Collection entries:
Start of Block

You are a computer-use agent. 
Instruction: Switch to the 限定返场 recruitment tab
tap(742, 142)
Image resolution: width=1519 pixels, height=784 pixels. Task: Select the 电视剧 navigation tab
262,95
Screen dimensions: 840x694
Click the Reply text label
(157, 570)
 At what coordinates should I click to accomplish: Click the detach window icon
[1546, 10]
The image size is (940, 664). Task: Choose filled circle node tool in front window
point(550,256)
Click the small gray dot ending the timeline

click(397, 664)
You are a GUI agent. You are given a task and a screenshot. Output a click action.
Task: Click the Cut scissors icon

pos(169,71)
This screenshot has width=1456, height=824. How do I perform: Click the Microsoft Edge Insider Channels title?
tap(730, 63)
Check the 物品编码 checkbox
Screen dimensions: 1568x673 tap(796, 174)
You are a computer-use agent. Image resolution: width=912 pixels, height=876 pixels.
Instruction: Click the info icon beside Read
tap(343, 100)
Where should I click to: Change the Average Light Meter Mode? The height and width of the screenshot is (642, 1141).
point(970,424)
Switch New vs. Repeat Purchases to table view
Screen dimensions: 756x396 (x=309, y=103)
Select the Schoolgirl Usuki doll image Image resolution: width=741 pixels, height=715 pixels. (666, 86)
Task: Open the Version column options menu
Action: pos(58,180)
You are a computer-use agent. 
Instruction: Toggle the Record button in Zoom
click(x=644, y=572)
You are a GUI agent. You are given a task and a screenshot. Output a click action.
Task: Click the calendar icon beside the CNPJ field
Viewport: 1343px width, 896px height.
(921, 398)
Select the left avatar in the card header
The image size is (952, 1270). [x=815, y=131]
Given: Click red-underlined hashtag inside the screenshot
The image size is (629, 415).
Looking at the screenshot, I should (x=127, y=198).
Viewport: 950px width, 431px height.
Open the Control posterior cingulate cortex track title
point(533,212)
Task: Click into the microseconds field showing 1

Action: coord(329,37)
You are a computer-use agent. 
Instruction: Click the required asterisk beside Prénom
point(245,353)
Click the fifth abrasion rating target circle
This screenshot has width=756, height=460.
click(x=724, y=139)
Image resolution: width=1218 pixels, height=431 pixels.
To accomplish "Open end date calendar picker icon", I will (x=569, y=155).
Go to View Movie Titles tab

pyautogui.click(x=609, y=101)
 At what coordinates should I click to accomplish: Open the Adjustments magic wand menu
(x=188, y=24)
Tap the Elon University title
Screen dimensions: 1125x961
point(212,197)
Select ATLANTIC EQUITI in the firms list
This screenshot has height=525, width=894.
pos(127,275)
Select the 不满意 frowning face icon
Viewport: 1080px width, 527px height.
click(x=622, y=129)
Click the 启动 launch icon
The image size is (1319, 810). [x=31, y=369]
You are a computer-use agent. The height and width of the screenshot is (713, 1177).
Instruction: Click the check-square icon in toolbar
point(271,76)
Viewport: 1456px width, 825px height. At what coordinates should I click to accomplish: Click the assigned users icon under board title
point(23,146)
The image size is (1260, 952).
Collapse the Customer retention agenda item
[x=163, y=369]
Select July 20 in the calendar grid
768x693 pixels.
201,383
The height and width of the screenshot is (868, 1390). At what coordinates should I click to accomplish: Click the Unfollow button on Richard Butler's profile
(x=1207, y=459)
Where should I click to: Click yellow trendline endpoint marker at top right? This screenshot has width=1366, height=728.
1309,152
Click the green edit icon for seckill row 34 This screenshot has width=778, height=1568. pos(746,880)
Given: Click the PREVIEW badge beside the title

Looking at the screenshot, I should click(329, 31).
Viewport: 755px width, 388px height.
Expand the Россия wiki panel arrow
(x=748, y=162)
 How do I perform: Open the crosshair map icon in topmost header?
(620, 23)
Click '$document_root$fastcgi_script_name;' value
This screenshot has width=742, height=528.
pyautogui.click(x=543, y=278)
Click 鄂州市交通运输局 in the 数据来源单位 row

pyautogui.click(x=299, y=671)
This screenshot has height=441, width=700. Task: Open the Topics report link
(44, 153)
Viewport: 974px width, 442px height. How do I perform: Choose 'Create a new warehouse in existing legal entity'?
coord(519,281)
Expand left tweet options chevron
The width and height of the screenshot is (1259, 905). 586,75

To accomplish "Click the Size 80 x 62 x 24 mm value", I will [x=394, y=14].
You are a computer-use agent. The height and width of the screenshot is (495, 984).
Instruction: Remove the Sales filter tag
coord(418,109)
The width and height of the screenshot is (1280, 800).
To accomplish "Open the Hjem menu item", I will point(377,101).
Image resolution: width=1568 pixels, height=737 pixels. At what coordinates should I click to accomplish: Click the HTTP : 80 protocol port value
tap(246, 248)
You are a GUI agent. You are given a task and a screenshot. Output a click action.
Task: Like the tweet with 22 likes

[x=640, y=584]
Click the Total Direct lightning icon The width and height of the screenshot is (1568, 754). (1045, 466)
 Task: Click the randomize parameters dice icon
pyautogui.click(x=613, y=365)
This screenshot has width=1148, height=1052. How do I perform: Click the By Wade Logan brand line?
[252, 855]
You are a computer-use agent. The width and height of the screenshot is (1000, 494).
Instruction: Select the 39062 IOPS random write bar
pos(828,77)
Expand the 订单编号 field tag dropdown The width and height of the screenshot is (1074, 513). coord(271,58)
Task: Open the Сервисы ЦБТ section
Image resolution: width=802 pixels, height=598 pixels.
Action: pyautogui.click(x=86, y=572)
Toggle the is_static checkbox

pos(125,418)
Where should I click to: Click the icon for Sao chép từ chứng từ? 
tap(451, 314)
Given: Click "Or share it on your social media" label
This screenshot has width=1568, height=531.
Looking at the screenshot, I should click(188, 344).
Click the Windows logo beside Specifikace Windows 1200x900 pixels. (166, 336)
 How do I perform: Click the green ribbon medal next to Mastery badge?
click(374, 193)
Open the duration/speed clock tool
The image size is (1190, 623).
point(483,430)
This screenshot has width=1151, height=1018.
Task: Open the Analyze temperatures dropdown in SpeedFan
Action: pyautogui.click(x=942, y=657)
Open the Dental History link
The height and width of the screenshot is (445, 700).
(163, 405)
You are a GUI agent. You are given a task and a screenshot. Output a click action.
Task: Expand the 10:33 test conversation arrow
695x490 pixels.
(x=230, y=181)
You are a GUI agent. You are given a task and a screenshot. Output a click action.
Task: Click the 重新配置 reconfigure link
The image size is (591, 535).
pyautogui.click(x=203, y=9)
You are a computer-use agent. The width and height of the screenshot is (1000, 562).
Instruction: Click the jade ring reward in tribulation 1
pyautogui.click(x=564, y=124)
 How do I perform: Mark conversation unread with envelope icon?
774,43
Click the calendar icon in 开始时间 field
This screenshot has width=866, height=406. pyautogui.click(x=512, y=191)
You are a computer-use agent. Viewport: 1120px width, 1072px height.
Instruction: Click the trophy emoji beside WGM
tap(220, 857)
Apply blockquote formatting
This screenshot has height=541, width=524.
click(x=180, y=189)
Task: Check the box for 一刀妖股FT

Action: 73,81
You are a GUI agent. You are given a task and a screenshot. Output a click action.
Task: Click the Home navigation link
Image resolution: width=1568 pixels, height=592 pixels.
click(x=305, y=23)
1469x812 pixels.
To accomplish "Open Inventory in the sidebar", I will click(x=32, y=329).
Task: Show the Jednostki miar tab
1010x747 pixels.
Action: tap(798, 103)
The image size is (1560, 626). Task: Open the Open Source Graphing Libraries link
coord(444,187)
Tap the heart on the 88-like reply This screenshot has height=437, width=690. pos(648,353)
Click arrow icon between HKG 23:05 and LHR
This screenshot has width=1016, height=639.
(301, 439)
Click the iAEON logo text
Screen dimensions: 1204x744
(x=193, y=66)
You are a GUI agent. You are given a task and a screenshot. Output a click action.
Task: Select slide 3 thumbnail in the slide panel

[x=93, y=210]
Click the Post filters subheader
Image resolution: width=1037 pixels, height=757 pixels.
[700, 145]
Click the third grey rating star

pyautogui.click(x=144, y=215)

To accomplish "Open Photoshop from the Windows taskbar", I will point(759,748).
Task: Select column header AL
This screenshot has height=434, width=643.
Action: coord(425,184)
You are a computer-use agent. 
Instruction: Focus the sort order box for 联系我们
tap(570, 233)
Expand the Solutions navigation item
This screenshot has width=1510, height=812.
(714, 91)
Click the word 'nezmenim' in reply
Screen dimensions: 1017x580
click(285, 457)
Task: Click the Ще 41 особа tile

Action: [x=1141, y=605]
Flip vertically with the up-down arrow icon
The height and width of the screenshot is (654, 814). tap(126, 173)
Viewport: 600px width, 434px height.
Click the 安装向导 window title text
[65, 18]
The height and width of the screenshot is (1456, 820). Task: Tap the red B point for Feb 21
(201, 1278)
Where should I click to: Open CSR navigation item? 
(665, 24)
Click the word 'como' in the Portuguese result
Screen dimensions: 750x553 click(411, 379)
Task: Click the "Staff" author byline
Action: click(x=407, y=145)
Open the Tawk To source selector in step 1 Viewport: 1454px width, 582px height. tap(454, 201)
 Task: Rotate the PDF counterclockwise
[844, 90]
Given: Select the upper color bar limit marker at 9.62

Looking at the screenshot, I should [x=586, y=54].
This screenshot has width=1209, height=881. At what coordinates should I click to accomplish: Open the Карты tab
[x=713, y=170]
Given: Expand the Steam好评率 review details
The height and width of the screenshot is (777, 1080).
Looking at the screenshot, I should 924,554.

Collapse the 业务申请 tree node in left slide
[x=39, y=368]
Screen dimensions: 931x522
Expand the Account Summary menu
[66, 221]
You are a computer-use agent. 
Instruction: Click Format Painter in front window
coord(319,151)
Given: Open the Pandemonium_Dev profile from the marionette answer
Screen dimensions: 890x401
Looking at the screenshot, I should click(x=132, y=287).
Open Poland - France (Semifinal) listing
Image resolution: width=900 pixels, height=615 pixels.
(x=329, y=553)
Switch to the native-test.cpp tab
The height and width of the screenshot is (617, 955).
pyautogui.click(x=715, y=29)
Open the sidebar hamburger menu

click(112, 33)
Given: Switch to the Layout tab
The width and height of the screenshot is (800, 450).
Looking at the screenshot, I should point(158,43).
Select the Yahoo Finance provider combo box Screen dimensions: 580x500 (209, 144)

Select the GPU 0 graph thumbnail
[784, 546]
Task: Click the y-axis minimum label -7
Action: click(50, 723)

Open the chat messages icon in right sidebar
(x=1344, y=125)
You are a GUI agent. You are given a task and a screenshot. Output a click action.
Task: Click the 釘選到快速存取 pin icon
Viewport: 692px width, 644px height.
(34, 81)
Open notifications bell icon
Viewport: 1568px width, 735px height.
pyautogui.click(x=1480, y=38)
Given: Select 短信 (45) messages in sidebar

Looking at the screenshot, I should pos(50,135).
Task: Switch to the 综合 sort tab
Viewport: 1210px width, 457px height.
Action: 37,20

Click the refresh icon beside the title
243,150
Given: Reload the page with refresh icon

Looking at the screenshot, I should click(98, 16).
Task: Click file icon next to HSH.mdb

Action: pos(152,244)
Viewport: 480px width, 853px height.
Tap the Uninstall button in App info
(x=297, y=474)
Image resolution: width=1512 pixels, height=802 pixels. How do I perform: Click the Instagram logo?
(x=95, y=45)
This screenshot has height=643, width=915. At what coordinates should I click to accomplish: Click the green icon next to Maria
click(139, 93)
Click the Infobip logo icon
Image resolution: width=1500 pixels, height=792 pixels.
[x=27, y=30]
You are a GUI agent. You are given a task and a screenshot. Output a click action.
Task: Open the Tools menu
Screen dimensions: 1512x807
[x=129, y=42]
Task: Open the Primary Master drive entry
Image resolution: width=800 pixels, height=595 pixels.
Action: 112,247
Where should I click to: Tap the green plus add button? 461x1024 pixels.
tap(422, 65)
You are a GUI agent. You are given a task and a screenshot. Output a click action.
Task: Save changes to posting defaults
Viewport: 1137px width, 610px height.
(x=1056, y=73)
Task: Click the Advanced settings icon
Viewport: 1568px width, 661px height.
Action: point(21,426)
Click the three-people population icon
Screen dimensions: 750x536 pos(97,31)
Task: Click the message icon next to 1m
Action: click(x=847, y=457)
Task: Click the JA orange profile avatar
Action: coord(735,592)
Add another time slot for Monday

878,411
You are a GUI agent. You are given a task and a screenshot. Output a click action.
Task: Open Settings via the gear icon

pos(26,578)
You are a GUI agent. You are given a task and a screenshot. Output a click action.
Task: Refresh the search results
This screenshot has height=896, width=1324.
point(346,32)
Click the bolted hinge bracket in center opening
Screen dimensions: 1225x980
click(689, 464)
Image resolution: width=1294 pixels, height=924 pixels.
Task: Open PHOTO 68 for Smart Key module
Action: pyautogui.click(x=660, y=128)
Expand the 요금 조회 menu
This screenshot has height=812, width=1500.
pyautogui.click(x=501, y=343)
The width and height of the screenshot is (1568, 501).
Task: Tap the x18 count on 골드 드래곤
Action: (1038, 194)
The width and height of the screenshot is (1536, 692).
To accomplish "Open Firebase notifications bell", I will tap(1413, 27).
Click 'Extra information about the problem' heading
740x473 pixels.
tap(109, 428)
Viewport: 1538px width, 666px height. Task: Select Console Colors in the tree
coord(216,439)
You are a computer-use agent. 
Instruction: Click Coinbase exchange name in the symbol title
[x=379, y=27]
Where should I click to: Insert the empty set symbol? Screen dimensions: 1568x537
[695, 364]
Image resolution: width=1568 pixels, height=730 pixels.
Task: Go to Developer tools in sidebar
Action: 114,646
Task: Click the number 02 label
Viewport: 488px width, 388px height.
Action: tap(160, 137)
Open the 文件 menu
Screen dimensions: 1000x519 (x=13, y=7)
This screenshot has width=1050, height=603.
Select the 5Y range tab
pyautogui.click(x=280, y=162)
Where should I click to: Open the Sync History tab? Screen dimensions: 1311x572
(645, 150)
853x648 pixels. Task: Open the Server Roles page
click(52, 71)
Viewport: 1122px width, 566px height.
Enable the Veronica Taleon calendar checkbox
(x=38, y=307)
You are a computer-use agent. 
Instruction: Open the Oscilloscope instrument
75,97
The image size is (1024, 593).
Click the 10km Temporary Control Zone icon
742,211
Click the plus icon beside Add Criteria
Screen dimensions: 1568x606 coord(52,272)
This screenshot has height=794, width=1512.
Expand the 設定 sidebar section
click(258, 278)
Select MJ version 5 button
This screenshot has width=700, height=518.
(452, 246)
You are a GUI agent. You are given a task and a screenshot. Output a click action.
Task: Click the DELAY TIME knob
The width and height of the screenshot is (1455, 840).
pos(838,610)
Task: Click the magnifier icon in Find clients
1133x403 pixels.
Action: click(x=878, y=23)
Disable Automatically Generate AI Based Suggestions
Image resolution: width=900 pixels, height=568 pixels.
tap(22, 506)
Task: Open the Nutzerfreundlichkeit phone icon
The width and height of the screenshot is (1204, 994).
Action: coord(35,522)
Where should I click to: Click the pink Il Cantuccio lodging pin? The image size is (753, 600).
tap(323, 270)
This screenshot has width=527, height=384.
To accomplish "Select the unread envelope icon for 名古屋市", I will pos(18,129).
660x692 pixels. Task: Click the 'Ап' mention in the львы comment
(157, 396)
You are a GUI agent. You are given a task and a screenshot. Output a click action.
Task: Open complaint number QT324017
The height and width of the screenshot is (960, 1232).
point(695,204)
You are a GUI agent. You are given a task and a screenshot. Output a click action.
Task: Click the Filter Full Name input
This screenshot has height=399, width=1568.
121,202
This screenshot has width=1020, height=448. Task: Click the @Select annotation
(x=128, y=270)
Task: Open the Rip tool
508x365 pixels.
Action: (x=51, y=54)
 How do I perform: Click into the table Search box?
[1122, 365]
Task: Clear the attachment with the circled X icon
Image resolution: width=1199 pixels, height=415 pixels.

End of Block

Exercise objective: Look through the data and gather every line with the string "Windows" in it.

Exercise output:
Click the Windows logo beside Specifikace Windows 1200x900 pixels. (166, 336)
To accomplish "Open Photoshop from the Windows taskbar", I will point(759,748).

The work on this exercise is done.